▶ [Dataset rows]:
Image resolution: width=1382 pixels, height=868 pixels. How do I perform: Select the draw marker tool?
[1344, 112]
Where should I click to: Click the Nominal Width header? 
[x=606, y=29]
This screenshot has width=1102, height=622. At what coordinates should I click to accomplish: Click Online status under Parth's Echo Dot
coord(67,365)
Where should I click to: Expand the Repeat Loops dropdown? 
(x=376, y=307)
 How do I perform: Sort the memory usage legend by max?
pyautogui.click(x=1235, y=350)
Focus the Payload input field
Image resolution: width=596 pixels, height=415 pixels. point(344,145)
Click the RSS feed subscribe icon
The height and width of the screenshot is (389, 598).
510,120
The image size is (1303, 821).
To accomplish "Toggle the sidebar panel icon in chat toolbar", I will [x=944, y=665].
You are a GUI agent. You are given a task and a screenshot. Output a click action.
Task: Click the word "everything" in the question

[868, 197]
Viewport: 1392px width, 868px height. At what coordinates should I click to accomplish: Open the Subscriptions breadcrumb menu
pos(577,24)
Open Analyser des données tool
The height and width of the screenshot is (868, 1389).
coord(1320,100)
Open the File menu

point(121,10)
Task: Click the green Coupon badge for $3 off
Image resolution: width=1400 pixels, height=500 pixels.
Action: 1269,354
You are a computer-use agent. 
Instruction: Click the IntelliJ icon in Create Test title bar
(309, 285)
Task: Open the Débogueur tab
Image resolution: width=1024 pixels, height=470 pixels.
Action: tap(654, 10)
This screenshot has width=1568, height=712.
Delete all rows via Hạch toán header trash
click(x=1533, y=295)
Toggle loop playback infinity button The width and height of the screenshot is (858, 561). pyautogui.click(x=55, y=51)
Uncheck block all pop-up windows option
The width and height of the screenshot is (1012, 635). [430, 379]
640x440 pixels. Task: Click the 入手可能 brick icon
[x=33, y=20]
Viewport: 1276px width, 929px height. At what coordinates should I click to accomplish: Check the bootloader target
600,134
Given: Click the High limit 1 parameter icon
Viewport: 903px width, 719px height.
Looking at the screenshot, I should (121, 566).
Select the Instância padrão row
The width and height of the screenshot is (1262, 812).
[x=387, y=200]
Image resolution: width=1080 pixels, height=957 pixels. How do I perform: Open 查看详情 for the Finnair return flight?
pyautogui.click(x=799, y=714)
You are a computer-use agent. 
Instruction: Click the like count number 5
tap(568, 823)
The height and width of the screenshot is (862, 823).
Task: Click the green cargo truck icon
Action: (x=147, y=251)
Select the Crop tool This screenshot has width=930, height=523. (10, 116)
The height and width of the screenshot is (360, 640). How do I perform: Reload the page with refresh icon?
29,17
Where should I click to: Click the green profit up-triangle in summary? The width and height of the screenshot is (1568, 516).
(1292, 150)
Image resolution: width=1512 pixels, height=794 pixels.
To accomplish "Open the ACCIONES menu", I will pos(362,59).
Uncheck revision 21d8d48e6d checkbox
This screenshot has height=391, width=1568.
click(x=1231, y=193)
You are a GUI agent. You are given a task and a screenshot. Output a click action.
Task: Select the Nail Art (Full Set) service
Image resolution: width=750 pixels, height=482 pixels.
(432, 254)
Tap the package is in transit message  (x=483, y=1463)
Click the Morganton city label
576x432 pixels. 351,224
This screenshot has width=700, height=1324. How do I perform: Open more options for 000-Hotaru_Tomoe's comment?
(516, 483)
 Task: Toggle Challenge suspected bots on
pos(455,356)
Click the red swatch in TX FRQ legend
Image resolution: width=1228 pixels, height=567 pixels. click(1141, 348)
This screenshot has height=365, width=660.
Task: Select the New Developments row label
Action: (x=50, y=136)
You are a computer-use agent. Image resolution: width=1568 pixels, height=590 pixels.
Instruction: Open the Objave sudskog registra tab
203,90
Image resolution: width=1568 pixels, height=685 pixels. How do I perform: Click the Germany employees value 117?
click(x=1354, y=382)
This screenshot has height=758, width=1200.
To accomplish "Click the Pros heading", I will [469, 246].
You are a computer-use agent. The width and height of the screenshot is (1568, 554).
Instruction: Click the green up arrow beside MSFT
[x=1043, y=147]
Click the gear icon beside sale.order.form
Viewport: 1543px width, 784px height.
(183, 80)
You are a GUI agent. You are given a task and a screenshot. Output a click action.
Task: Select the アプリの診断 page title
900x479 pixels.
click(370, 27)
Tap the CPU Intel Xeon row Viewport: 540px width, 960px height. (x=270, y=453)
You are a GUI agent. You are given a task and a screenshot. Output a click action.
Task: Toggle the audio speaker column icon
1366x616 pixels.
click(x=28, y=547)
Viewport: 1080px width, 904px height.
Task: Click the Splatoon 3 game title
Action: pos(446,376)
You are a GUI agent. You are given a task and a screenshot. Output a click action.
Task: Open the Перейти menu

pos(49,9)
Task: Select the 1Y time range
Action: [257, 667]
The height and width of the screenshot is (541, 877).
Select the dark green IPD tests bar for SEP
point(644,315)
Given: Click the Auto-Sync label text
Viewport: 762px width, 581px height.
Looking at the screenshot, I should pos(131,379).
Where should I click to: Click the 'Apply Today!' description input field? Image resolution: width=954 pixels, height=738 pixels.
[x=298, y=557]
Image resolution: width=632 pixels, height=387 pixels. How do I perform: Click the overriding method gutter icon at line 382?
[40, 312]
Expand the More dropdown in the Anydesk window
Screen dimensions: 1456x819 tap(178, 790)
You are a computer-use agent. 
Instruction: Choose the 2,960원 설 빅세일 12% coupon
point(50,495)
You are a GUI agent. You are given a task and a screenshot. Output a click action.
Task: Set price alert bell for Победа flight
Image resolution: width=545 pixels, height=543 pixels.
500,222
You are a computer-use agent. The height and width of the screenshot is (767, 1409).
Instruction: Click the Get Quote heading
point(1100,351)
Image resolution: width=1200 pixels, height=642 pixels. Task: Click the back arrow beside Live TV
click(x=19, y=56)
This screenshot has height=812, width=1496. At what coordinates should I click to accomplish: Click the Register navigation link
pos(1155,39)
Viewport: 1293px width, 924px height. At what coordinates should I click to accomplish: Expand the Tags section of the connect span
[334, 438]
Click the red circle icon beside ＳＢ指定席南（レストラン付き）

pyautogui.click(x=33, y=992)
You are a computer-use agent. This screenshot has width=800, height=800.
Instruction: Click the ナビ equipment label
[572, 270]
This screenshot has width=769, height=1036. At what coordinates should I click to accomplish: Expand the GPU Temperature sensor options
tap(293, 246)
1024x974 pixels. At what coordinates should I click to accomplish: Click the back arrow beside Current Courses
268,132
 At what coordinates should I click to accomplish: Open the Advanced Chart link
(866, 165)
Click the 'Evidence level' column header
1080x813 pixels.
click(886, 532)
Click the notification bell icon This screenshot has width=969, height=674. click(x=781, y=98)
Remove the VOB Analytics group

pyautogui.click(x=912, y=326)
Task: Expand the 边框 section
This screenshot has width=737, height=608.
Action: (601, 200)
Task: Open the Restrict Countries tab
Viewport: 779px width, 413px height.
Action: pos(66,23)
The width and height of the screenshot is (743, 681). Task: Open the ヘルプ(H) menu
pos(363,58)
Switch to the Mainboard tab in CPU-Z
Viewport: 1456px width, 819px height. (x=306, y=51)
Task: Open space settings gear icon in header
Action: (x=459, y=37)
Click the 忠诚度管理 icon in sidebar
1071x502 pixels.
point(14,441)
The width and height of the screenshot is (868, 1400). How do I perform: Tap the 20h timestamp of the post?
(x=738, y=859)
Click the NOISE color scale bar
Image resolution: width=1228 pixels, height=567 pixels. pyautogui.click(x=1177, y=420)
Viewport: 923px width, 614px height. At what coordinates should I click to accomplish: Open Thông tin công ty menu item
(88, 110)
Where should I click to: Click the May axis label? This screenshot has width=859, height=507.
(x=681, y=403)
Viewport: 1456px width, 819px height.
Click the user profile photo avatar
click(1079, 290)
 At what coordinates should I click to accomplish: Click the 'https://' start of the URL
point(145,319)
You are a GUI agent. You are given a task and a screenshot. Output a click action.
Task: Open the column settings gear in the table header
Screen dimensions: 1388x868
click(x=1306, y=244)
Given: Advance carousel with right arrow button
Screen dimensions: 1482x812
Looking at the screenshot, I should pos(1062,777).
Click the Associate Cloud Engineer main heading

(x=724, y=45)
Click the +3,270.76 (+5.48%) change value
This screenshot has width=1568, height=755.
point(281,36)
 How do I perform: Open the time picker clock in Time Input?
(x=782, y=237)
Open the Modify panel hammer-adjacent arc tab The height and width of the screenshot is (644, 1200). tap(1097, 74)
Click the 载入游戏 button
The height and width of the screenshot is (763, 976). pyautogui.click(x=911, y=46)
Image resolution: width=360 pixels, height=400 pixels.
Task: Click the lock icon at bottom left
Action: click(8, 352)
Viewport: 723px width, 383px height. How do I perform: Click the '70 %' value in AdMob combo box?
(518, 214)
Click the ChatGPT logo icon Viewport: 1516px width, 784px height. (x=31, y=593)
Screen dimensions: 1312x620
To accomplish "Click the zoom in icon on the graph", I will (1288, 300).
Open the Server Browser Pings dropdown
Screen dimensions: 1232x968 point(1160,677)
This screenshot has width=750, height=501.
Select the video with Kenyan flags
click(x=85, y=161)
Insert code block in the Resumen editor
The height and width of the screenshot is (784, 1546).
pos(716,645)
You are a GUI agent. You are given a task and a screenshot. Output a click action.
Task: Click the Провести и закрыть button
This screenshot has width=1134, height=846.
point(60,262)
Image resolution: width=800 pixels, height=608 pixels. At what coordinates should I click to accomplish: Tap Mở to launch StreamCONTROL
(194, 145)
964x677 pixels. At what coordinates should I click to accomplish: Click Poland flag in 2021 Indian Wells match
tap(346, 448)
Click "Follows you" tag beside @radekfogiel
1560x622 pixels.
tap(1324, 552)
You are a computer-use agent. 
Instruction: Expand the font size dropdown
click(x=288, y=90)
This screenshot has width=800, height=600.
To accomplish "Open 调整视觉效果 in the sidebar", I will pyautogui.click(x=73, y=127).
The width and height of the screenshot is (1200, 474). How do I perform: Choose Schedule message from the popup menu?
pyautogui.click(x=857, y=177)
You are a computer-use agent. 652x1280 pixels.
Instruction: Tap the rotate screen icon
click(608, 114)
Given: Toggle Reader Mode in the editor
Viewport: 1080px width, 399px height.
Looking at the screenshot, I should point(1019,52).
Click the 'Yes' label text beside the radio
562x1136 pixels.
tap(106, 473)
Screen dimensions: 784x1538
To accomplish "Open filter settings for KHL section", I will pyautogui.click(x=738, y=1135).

▶ [To do]: Format the records from the line containing "Given: Advance carousel" through the line containing "point(281,36)" as a JSON list of strings, one string per line, omitting blank lines.

▶ [Output for this exercise]:
[
  "Given: Advance carousel with right arrow button",
  "Screen dimensions: 1482x812",
  "Looking at the screenshot, I should pos(1062,777).",
  "Click the Associate Cloud Engineer main heading",
  "(x=724, y=45)",
  "Click the +3,270.76 (+5.48%) change value",
  "This screenshot has width=1568, height=755.",
  "point(281,36)"
]